Die politische und mediale Maschinerie gegen Lukaschenko ist bereits im vollen Gange. Wie Pompeo in dem Interview mitteilte, will sich Washington eng mit den Europäern abstimmen, um entsprechende Maßnahmen gegen Lukaschenko auszuarbeiten. Damit steigt der Druck sowohl von außen als auch von innen erheblich an. Staatsunternehmen legen ihre Arbeit aus Protest nieder, es gibt Dutzende Videos von Polizisten und sogar OMON-Beamten, die sich mit den Demonstranten solidarisieren. Für einen Polizeistaat wie Belarus sind das Zeichen des Verfalls.
Lukaschenko, der noch Ende Juni verkündet hatte, einen "Maidan" (Anlehnung an die Proteste auf dem Maidan-Platz 2013/2014 in Kiew, die zum Putsch gegen Präsident Wiktor Janukowitsch geführt haben, Anm.d.Red.) in seinem Land verhindert zu haben und Russland indirekt beschuldigte, Weißrussland destabilisieren zu wollen, hat unterdessen die Gefahr erkannt, in die er sich selbst manövriert hat.
Der Gradmesser, an welchem man erkennen wird, ob Lukaschenko in der Hoffnung auf Rettung aus der Bedrängnis einen Kurswechsel anstrebt und sich wieder einmal in Richtung Moskau orientiert, sind die 33 inhaftierten russischen Söldner. Ihnen wurde vorgeworfen, einen Terroranschlag kurz vor den Wahlen geplant zu haben. Sie seien den Behörden aber aufgefallen, weil sie nicht wie andere Touristen Alkohol getrunken hätten, schrieb etwa die Nachrichtenagentur BelTA.
Wie sich aber herausgestellte, wurden die Russen unter falschem Vorwand nach Minsk gelockt, berichtete die Zeitung Komsomolskaja Prawda nach einem Leak aus dem russischen Geheimdienst. Sie kamen demnach in der Annahme an, von Weißrussland aus für einen Auftrag nach Caracas/Venezuela weiterzureisen. Ihre Flugtickets wurden aber storniert, sodass sie in Minsk stecken geblieben waren. Die weißrussischen Sicherheitskräfte, die zuvor vom ukrainischen Geheimdienst über die Ankunft von "Saboteuren" gewarnt wurden, griffen zu und verhafteten die Männer am 29. Juli.

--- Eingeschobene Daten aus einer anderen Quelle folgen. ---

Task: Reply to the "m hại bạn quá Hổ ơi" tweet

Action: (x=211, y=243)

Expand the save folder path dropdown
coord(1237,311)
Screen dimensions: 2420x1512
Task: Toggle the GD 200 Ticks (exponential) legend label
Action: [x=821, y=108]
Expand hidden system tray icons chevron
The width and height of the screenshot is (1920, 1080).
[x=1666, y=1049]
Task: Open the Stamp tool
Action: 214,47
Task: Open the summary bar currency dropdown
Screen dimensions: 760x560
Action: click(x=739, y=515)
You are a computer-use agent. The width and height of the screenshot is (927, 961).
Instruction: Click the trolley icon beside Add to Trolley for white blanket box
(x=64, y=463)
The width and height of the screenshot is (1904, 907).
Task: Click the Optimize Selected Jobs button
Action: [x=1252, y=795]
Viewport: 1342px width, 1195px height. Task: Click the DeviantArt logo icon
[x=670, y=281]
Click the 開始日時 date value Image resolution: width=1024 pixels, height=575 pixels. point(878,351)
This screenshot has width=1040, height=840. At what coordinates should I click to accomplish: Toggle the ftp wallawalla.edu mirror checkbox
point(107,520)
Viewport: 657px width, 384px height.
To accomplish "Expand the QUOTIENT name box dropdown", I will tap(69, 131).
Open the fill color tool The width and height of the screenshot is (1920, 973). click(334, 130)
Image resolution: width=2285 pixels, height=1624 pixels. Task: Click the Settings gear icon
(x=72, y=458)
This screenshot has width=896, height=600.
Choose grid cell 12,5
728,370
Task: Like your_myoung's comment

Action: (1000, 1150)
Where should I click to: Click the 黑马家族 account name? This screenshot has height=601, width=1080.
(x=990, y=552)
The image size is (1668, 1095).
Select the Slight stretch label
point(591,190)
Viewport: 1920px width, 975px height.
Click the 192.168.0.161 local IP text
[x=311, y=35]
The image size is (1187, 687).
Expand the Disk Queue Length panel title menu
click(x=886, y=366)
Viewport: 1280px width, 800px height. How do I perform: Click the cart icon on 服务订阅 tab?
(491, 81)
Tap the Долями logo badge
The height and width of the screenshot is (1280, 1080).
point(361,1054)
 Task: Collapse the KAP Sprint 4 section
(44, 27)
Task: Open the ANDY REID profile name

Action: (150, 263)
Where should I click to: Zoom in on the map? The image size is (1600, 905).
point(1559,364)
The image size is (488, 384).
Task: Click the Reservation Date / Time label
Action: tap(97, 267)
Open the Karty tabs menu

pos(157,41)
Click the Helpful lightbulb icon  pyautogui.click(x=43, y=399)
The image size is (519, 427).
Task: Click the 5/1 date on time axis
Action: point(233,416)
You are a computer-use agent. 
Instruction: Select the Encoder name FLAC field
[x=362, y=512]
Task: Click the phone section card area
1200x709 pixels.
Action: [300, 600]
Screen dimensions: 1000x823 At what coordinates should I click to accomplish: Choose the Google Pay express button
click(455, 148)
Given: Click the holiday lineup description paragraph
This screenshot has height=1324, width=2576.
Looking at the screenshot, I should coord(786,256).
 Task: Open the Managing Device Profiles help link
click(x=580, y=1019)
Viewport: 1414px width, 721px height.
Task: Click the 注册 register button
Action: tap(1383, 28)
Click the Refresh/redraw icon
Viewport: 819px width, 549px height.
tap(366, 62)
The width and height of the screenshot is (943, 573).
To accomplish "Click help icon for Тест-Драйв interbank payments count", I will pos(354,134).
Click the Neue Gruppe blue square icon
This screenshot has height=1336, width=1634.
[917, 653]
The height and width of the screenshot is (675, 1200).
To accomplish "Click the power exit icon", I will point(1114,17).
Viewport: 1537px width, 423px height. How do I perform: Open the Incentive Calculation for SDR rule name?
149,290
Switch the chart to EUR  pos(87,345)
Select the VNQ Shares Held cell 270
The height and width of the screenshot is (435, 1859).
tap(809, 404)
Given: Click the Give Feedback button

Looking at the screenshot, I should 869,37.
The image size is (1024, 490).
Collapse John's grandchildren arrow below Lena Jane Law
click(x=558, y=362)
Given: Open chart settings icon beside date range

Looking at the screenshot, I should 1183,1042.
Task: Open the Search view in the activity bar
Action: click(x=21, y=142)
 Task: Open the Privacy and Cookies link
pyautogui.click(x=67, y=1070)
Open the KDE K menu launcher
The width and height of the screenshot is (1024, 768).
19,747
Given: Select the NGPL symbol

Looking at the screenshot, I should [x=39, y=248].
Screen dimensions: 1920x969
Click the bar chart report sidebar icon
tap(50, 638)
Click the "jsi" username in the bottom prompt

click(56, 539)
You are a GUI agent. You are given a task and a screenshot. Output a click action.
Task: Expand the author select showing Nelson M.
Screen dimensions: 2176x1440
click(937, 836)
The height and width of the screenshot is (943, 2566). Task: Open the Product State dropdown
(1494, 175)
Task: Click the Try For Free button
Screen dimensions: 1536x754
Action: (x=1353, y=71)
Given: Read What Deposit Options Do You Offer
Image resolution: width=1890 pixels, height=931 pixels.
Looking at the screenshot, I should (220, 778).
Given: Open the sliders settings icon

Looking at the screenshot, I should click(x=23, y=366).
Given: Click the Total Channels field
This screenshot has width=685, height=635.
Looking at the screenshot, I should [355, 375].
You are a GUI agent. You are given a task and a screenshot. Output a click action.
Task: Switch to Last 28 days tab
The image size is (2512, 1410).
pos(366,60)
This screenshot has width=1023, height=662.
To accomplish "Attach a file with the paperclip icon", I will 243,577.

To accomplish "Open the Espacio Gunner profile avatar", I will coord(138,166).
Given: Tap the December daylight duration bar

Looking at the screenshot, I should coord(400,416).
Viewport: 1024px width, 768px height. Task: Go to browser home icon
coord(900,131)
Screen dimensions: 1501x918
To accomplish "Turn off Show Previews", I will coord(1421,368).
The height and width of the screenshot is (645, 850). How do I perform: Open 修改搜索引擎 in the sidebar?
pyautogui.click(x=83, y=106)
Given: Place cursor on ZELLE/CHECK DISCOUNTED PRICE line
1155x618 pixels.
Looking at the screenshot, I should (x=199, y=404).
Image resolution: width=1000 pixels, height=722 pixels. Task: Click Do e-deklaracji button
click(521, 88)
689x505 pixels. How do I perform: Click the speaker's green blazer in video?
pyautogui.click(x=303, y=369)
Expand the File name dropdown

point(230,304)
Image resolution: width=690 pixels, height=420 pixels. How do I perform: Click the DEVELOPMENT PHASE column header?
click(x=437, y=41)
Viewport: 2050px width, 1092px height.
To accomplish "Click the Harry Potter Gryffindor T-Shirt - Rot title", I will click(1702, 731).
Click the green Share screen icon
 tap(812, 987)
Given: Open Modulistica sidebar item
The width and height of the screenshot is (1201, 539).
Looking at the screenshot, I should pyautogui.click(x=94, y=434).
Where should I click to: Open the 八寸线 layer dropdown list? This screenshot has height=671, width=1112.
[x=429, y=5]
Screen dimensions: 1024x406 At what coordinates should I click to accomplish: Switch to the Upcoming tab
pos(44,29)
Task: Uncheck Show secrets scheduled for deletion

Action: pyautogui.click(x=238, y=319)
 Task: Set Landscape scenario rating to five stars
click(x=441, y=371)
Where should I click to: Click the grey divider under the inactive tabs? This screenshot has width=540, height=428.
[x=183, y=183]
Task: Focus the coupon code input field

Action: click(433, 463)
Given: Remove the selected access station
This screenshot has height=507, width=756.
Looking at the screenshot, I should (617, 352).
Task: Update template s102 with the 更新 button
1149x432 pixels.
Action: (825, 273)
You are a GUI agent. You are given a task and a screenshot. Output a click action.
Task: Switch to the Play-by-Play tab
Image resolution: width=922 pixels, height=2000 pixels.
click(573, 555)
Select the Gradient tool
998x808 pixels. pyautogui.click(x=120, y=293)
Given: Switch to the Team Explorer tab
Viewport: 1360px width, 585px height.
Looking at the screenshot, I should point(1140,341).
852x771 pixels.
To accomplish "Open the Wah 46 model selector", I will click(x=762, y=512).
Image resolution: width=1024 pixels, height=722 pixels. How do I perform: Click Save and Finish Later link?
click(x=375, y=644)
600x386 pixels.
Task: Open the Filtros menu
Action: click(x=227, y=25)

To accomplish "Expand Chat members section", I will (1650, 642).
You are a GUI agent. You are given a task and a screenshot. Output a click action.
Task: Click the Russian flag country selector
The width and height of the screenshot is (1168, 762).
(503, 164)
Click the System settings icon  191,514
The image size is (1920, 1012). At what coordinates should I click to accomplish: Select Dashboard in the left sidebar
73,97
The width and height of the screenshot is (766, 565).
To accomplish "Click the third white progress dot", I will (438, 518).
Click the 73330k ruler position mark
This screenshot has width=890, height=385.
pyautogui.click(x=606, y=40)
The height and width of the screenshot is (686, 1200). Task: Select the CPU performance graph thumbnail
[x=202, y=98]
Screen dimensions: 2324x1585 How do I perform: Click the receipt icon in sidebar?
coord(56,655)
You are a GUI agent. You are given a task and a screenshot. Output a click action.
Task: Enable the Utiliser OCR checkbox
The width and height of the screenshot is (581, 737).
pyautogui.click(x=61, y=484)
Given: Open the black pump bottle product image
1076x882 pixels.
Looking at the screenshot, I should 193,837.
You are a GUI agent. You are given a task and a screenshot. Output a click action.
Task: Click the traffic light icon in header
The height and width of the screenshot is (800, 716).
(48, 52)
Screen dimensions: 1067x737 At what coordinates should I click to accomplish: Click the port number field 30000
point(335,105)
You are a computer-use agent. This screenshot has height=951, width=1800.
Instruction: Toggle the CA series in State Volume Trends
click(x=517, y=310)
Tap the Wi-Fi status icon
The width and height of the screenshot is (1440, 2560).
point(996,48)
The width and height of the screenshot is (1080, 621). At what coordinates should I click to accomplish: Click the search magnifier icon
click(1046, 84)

Die Dokumente aber, die der Zeitung überspielt wurden, belegen, dass die Flugtickets in der Ukraine ausgestellt worden waren. Auch die Verträge mit den gefälschten Unterschriften, die den Männern für ihre Anstellung ausgehändigt worden sind, sowie die gesamte Organisation samt falscher "Angestellten der russischen Botschaft in Istanbul", deutet darauf hin, dass es sich um eine ausgeklügelte Operation eines Geheimdienstes handelt.
Und da die Warnung an die weißrussischen Behörden und die Buchung der Flugtickets aus der Ukraine kamen, liegt der Verdacht nahe, dass der ukrainische Geheimdienst SBU die Fäden gezogen hat. Dazu passt auch, dass Kiew umgehend nach der Verhaftung die Auslieferung der Männer beantragt hat, weil es sich um Veteranen des Krieges im Donbass handelt.
Sollte also tatsächlich der ukrainische Geheimdienst SBU diese Falle gestrickt haben, um gleich mehrere Ziele zu erreichen (Lukaschenko gegen Russland weiter aufbringen und Auslieferung von Donbass-Veteranen nach Kiew), dann könnte es sich sogar um eine gemeinsame Operation mit dem US-Geheimdienst CIA gehandelt haben. Denn wie der hochrangige SBU-Überläufer Wassili Prosorow bestätigte, sind die beiden Geheimdienste seit dem Putsch in der Ukraine aufs Engste miteinander verwoben.
Noch hat sich Lukaschenko nicht entschieden, was er mit den 33 Männern machen wird. Moskau fordert ihre Freilassung und weist die Vorwürfe strikt von sich. Sollten sie demnächst freigelassen werden, steht fest, dass der weißrussische Präsident versucht, seine Macht mithilfe Moskaus zu retten.